It is a remarkably starry affair. Amy Poehler, Bradley Cooper, Paul Rudd, Elizabeth Banks, Janeane Garofalo, Christopher Meloni, Molly Shannon, David Hyde Pierce, Marguerite Moreau and Showalter are among those returning from the original, along with Ken Marino, Joe Lo Truglio and Michael Ian Black, who played with Wain and Showalter in the 1990s MTV sketch show “The State.” Jon Benjamin, the voice of a can of mixed vegetables in the film, is also here, introduced in human form.

They have been joined by the nothing-to-sneeze-at likes of Jon Hamm, Jason Schwartzman, Chris Pine, Lake Bell, Kristen Wiig, Michael Cera, John Slattery, Jordan Peele, Josh Charles, Michaela Watkins, Randall Park, Paul Scheer and Wain. (That’s not counting anyone else who might arrive in the two episodes I’ve yet to see.) This is the comedy generation that shows up to the party; one senses that success may be incidental to their fun. But they are not just messing around -- nonsense only works when you take it seriously, when you play it straight.

The campers are all new, to keep them small. It’s sort of acceptable for people in their 40s to play 16-year-old counselors -- it’s funny at first, and then you get oddly used to it. But 30-year-old 13-year-old campers would be a weirdness too far.

Though it takes place later, you would do well to first watch the film (which is available on Netflix as well), which provides the set-up for some of the series’ jokes. The series is an orgy of origin stories, in which characters are comically recontextualized, to use a six-syllable word; but as an actual prelude to the movie, it’s a long gag about prequels. It’s also wilder and more wide-ranging than the movie, bringing in a government conspiracy, Charleston-dancing upper-crust campers from across the lake and a legendary missing rock singer, all somehow forgotten by the end of the summer.
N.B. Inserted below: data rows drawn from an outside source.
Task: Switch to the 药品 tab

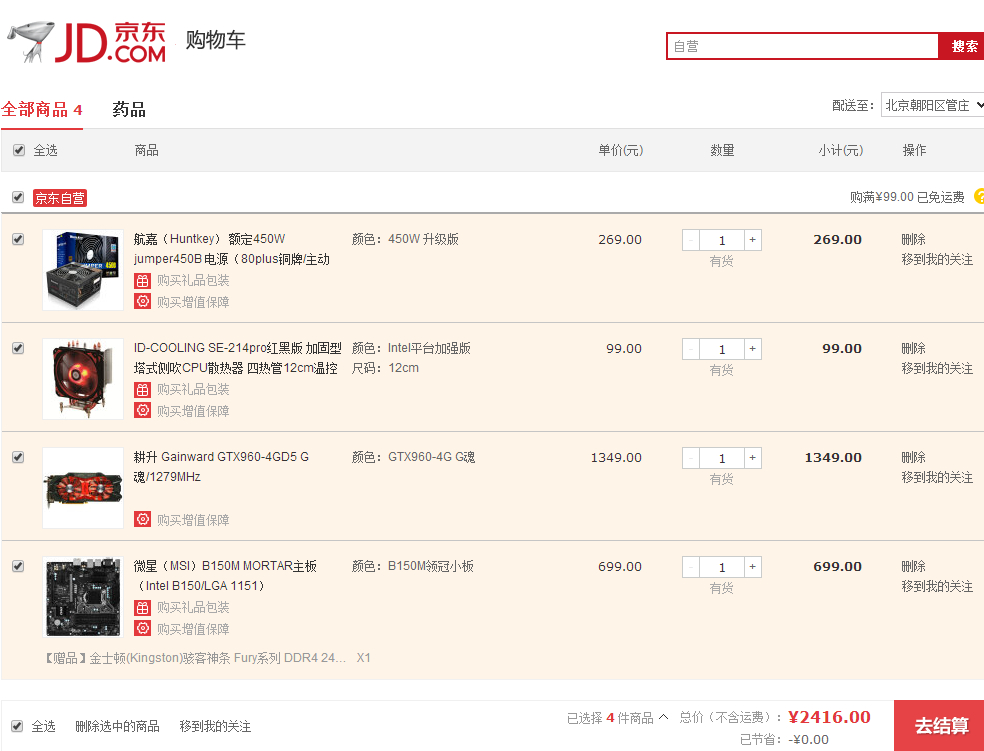Action: tap(129, 110)
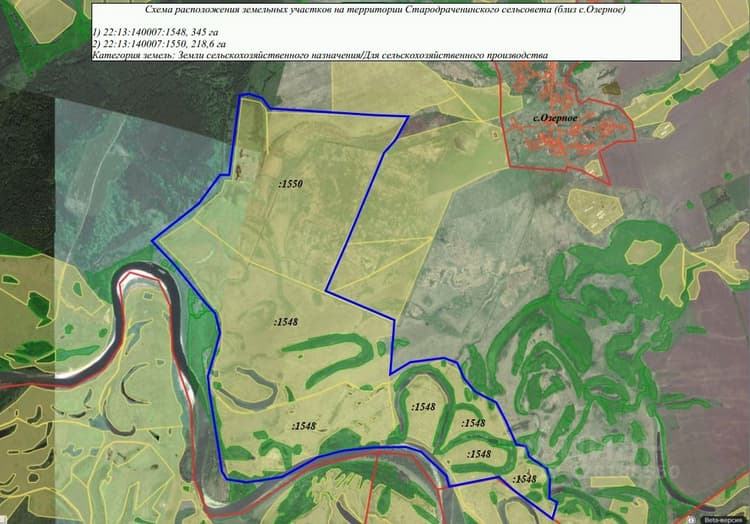Viewport: 750px width, 524px height.
Task: Click the :1548 label above the horseshoe oxbow
Action: 286,322
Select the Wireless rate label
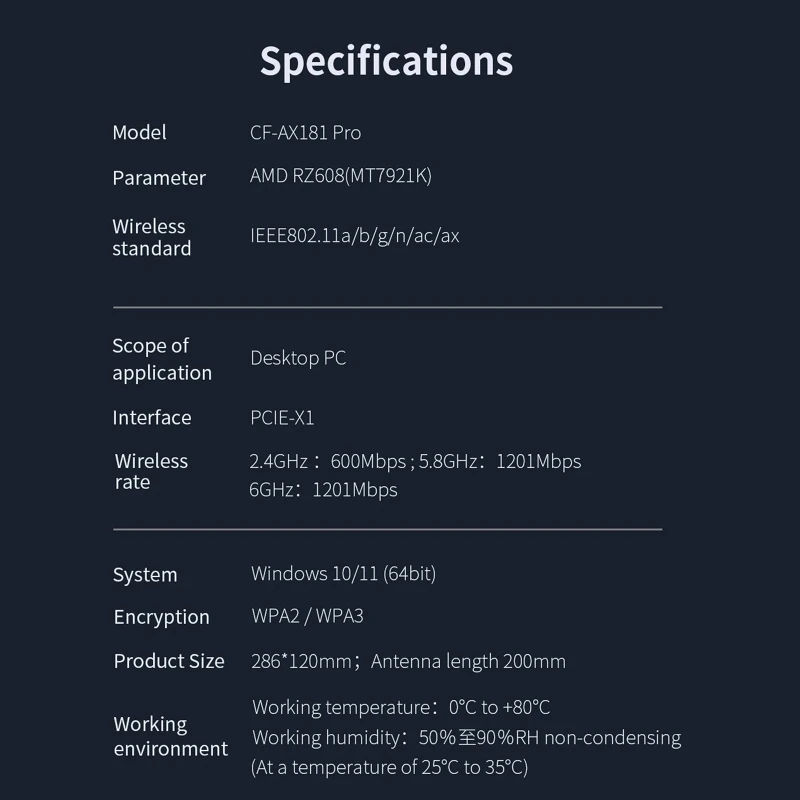The width and height of the screenshot is (800, 800). (x=151, y=471)
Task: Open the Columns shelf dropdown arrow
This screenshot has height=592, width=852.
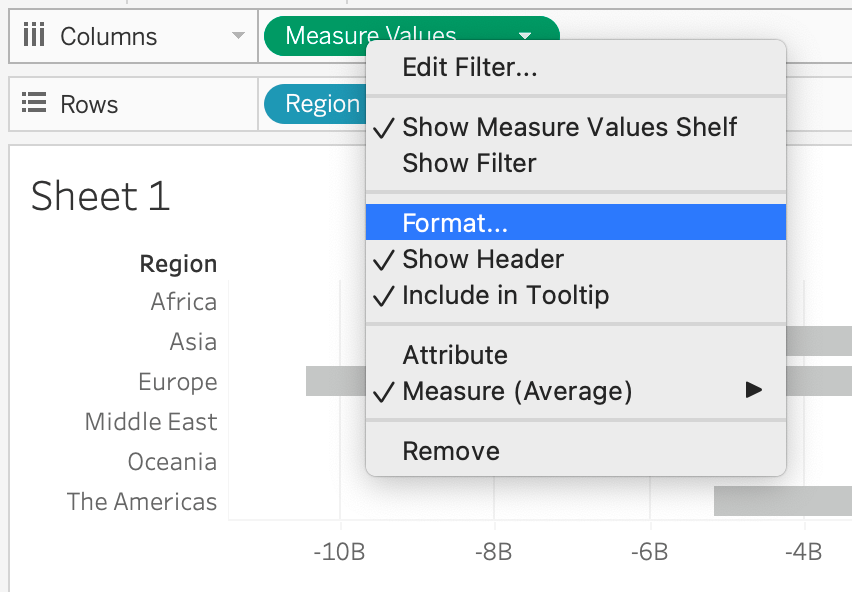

I found it all funny, and even strangely compelling; it has crazy multi-thread narrative thrust. Still, any sort of humor will not be for everyone, and this sort of humor, one might say, even more so. To enjoy “Wet Hot American Summer,” which dances gaily along the fine line between stupid and clever, it will help to have at least a high tolerance for profane, scatological and sexual comedy and not to mind bad words spoken by actual children. (That the juvenile humor is appropriate to the characters provides cover for the adult exercise of juvenile humor.) This may not be for you.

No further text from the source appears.